Written instruction | Reproduce the listing below line for line, omitting the pictures.

Entries provided |
##########

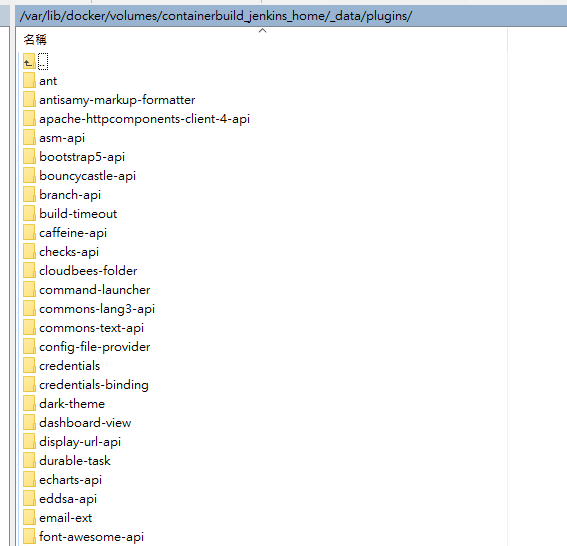Pick the dashboard-view folder entry

pyautogui.click(x=85, y=423)
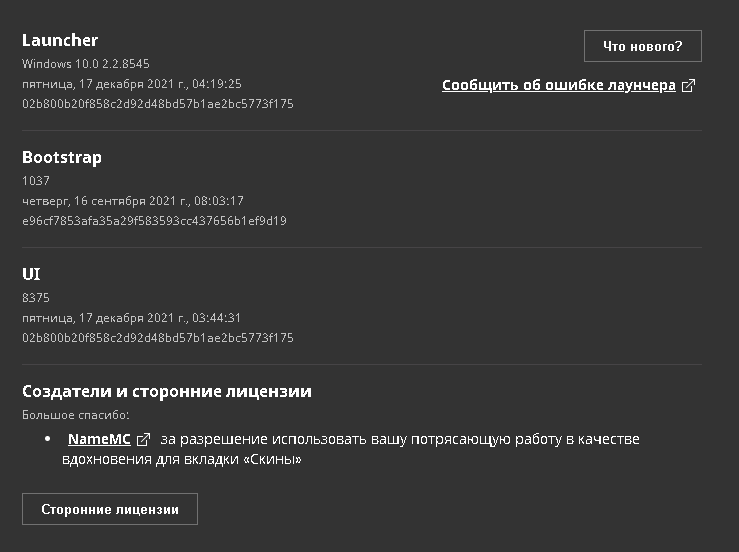Click the Bootstrap hash starting with e96cf7853
The height and width of the screenshot is (552, 739).
coord(154,220)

##########

Written reply |
Pick the dashboard-view folder entry

pyautogui.click(x=85, y=423)
Click the Bootstrap hash starting with e96cf7853
The height and width of the screenshot is (552, 739).
coord(154,220)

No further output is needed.